Looking into Learning

I have always seen Freemasonry as being supported by three legs. The principles of Brotherly Love, Relief and Truth. Without any one of those three legs, Freemasonry would not stand firm. It is Brotherly Love that cements our organisation, and relief, or charity that enables us to reach out and support our society in times of need. And of course, underpinned by that one defining characteristic that for me, makes Freemasonry stand clear and proud from many other organisations – that of Truth. The thinking and philosophy that underpins Freemasonry. Much of this emerged during the period of Enlightenment in the 18th Century with the focus on the liberal arts and sciences which in turn led to the foundation of Institutions such as the Royal Society and the formulation of Freemasonry in the form that we recognise today. It is those philosophical foundations that help us to make what we consider our daily advancement in Masonic knowledge. Our whole society is based on allegory and founded on principles and constructs which have deep philosophical roots. 

For me, Freemasonry is not just about the Lodge. A Lodge happens to be the ‘formal’ place where we come together to the hidden mysteries of nature and science, to enjoy each other’s company and to dine and talk and relax. In the time of coronavirus it is something that that we are all missing, and unfortunately that we may have to continue to miss for some little time to come.
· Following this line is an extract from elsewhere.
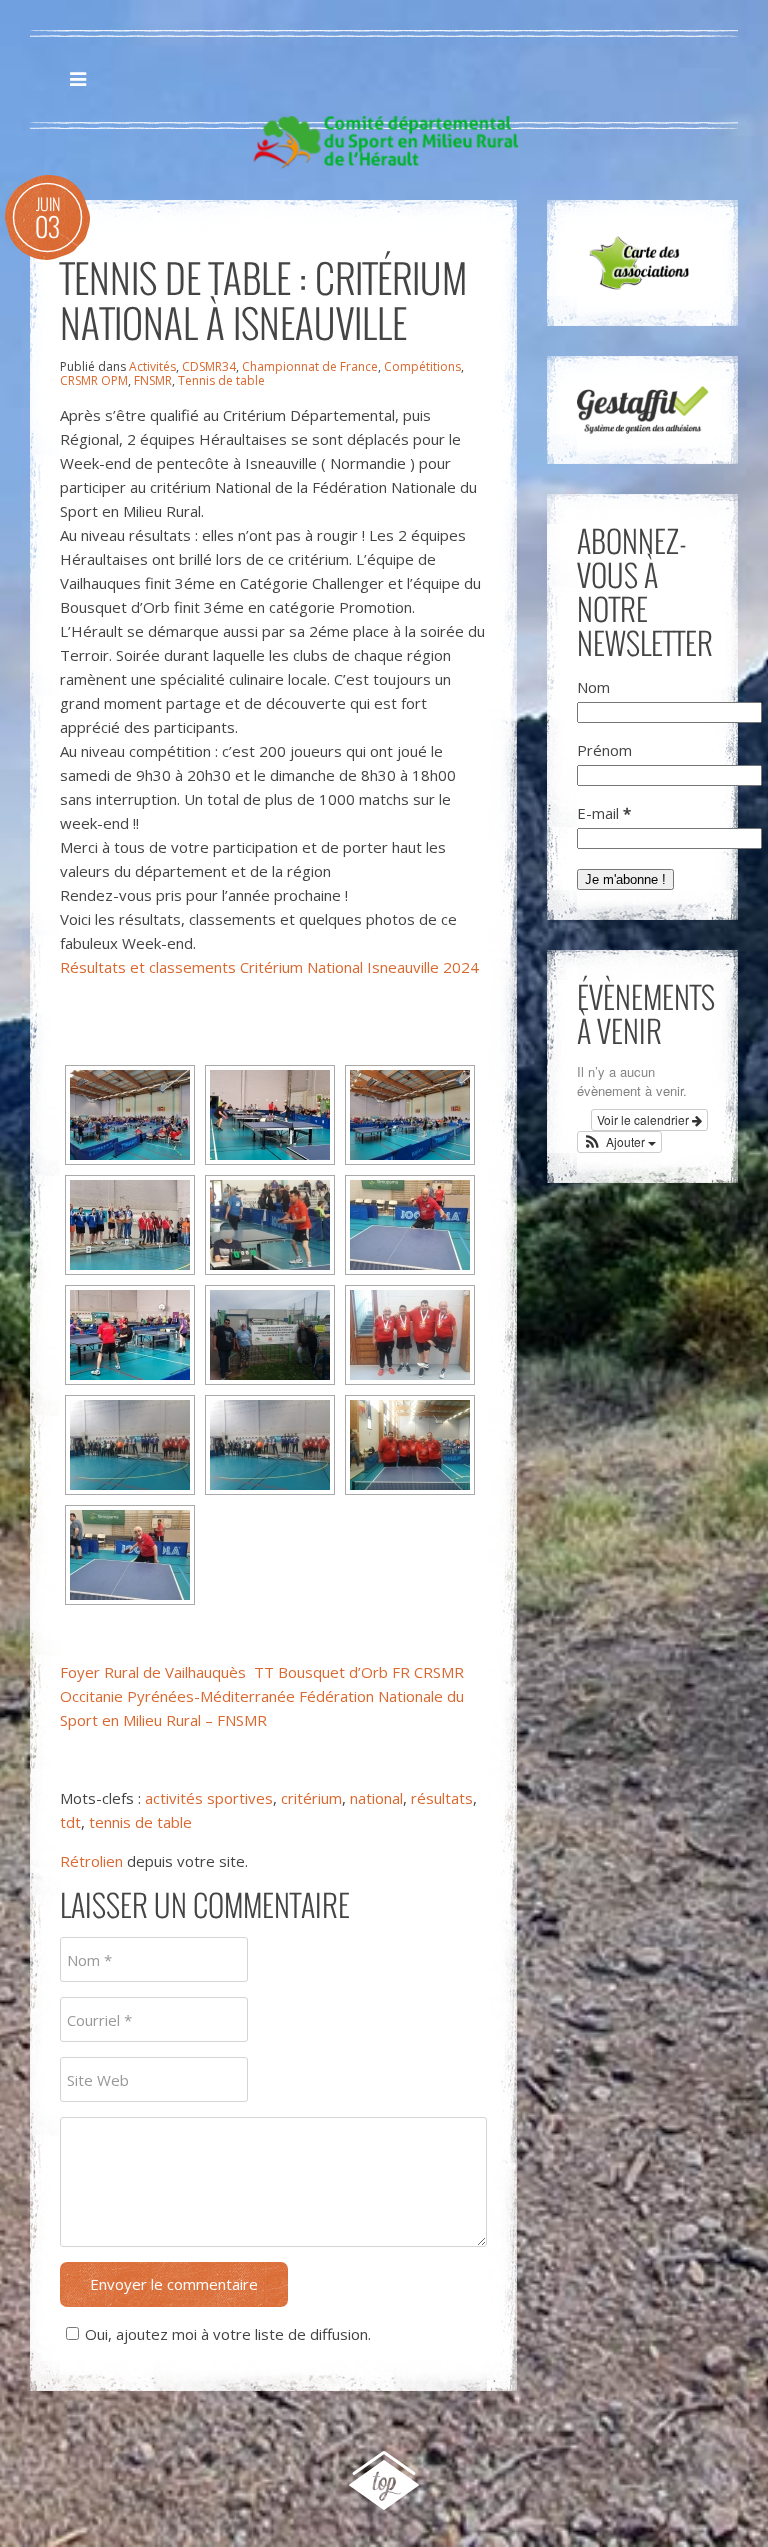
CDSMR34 (209, 366)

But as we cannot inhabit the physical lodge at the moment, we can inhabit what I call the allegorical lodge. In some Craft Freemasonry in Belgium, the concept of a Lodge is not a physical place, but a framework where Freemasons come together to think and address philosophical issues. In many senses it is a little like Freemasonry in the 18th Century. In his 2004 Prestonian Lecture, Trevor Stewart looked at how Lodges worked at the time and made the following observations:

  • Freemasons saw skilful, rational discussion of subjects at the Festive Board as an important form of self-development.
  • Freemasons were teaching each other different skills, languages, philosophies, and sciences. Indeed, Lodges would work together to purchase books and share educational materials.
  • Lodges would have talks on scientific and philosophical subjects including displays of rare stones, optical, historical, and zoological items.
  • Architectural and mathematical subjects were explored, and it was a common practice for members to visit places here and abroad to view buildings or other constructions.

And all this while having lots of fun and drinking fine wines and port!

So what is the point I’m trying to make? Given that we are unable to meet in a normal way due to the pandemic, we still have the opportunity to explore, to connect and to expand our knowledge outside of the traditional construct of the Lodge, enabled by technology and with opportunities which few Freemasons before us had; access to resources such as UGLE’s Solomon website (https://solomon.ugle.org.uk/), virtual Lodges of Instruction, and events such as the Hertfordshire Lockdown Learning online presentations held over the summer. Using such resources, talking to each other, and continuing to make that daily advancement, we can help build and sustain Freemasonry until the time is again right for us to open the physical Lodge.

Brethren, stay within hail so as to come on in due time that profit and pleasure may be the result.